_VORLIEGENDER TEXT_
◆ ◆ ◆ ◆

Für die passionierte Hobbyautorin Kikels, Jahrgang 1940, war das Schreiben bisweilen so etwas wie eine Therapie, in der ihre Jahrzehnte alte Wunde endlich heilen konnte, entstanden in einer Zeit, als sie noch nicht einmal zur Schule ging. Im Februar 1945 habe sie von ihrem Heimatort Goppeln aus – das liegt im Süden von Dresden – auf die brennende ehemalige Residenzstadt an der Elbe geschaut. Den Anblick konnte sie nie vergessen. Albträume verfolgten sie seitdem. Immer wieder das gleiche Szenario: Ihr Haus, in dem sie als Kind wohnte, wird – schon brennend – in die Luft gesprengt.

Erst im Rentenalter begann Kikels mit dem kreativen Schreiben. Auf dieses Weise habe sie ihr Kindheitstrauma aufarbeiten können. Die Albträume verschwanden. Doch lag das wirklich am Schreiben? „Da bin ich mir ganz sicher“, sagt Kikels.

Wenn sich die Gruppe immer am ersten Donnerstag im Monat in den Räumen des Vereins „Wir für uns“ in der Asta-Nielsen-Straße 1 trifft, dann wird vorgelesen – und kritisiert. Jeder darf seine neuesten Geschichten vortragen. Anschließend wird darüber diskutiert. „Man bekommt Hinweise, aber man muss sie natürlich nicht akzeptieren“, sagt Ortrud Heßke. Die 64-Jährige beschäftigte sich schon in ihrem Berufsleben viel mit Literatur. Als Dozentin brachte sie Lehramtsstudenten an der Pädagogischen Hochschule und später an der Universität Potsdam die deutsche Literatur nahe.

◆ ◆ ◆ ◆

_VORLIEGENDE DATENSÄTZE_
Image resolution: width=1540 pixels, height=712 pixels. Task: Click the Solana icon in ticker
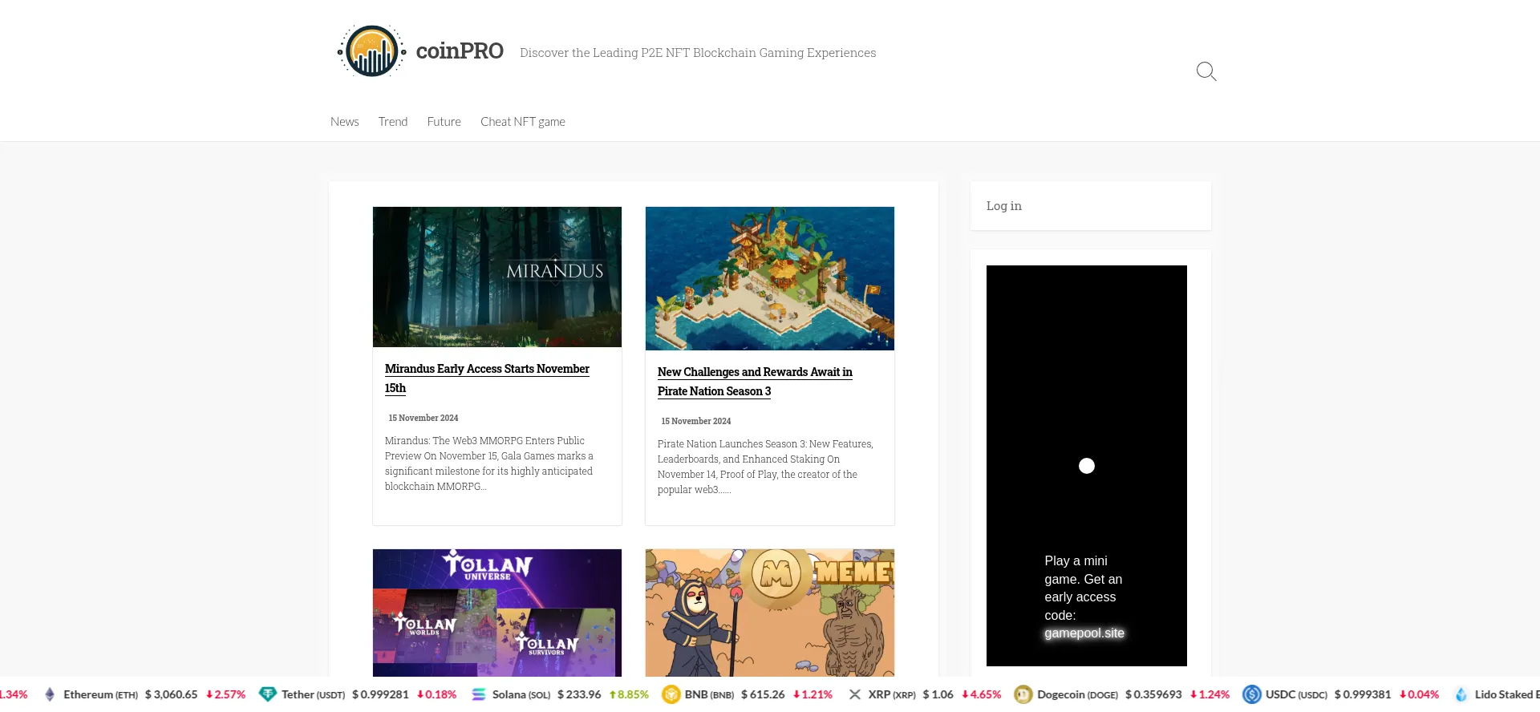[x=479, y=694]
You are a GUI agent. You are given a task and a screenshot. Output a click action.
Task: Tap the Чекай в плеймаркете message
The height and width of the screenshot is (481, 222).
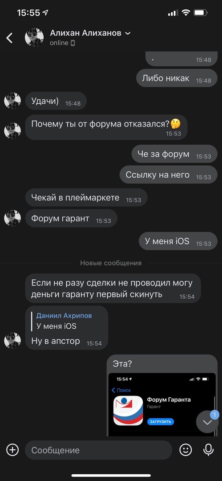(x=86, y=198)
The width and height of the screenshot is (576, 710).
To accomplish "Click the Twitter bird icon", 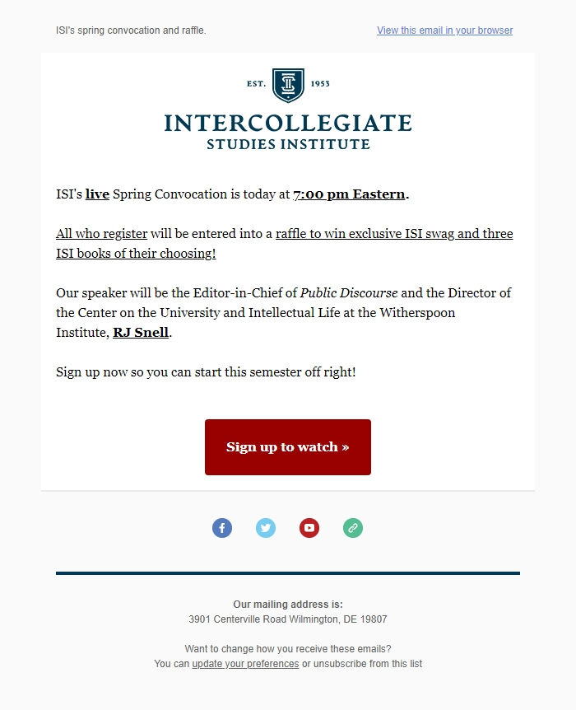I will [x=266, y=528].
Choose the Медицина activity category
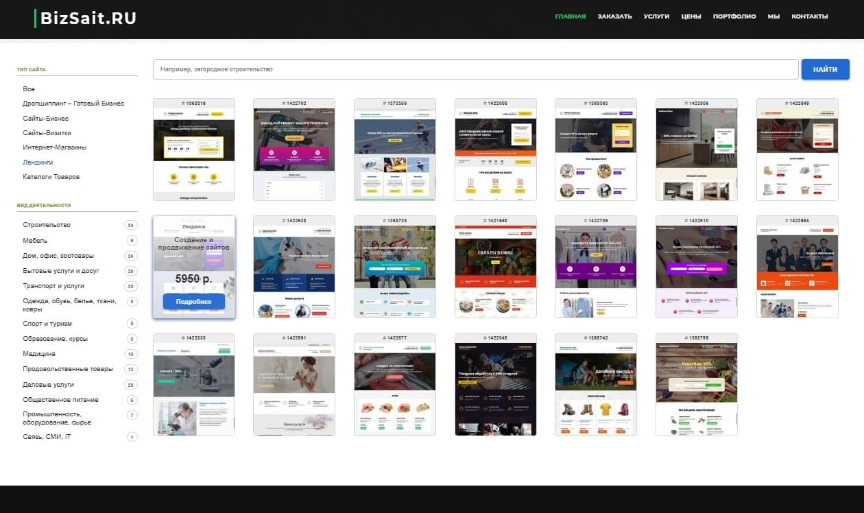The image size is (864, 513). click(x=39, y=354)

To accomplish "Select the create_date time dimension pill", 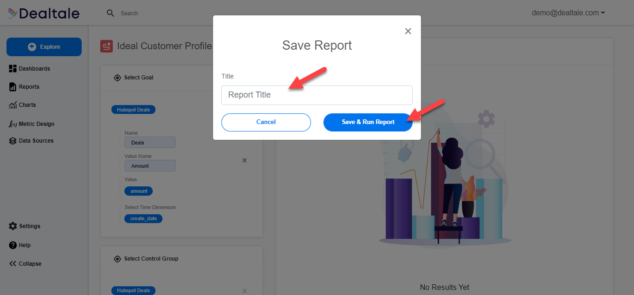I will coord(143,218).
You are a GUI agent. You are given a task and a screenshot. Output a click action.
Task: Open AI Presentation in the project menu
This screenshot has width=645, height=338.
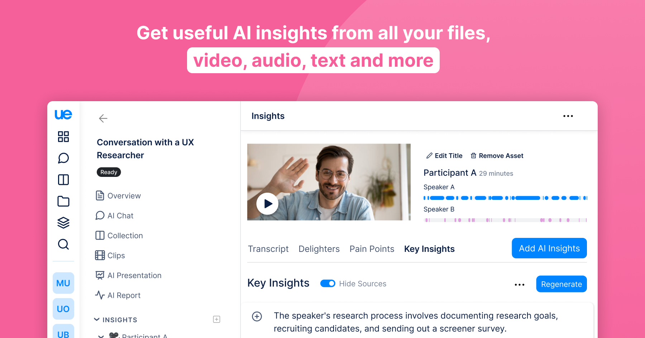pyautogui.click(x=134, y=276)
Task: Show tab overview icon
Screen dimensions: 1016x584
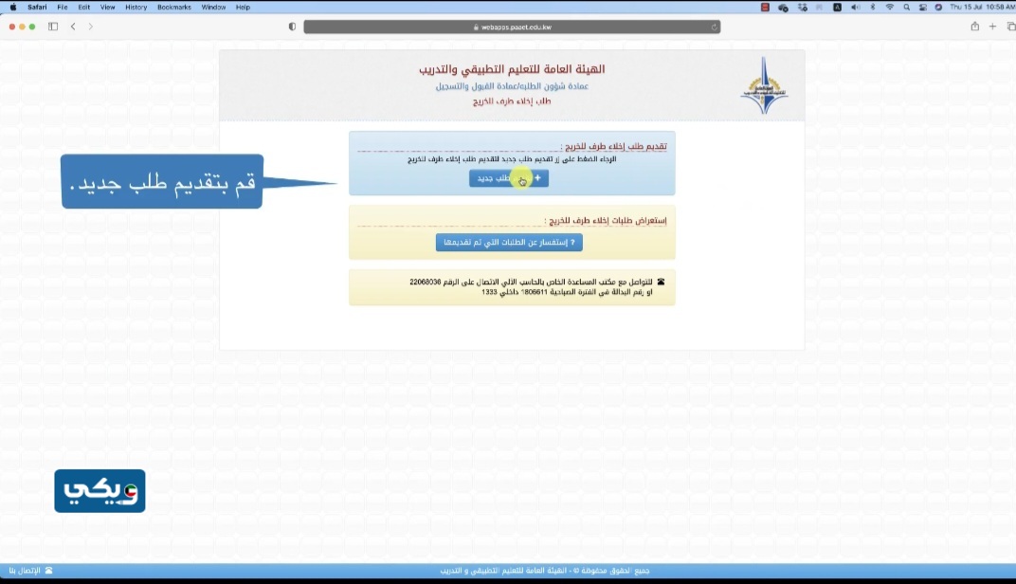Action: (1008, 27)
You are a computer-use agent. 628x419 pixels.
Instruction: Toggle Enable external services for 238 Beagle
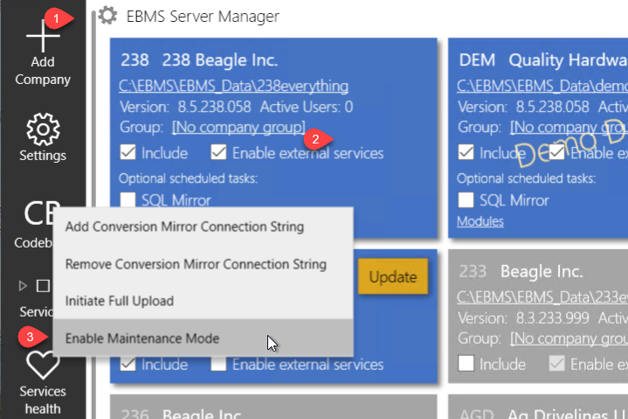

◆ ◆ ◆ ◆

_DETAILS ZUR AUFGABE_
Schreiben Sie aus dem Text über die Schreibgruppe den Abschnitt von „Für die passionierte“ bis „die Luft gesprengt.“ wortgetreu ab.

_SCHRIFTLICHE ANTWORT_
Für die passionierte Hobbyautorin Kikels, Jahrgang 1940, war das Schreiben bisweilen so etwas wie eine Therapie, in der ihre Jahrzehnte alte Wunde endlich heilen konnte, entstanden in einer Zeit, als sie noch nicht einmal zur Schule ging. Im Februar 1945 habe sie von ihrem Heimatort Goppeln aus – das liegt im Süden von Dresden – auf die brennende ehemalige Residenzstadt an der Elbe geschaut. Den Anblick konnte sie nie vergessen. Albträume verfolgten sie seitdem. Immer wieder das gleiche Szenario: Ihr Haus, in dem sie als Kind wohnte, wird – schon brennend – in die Luft gesprengt.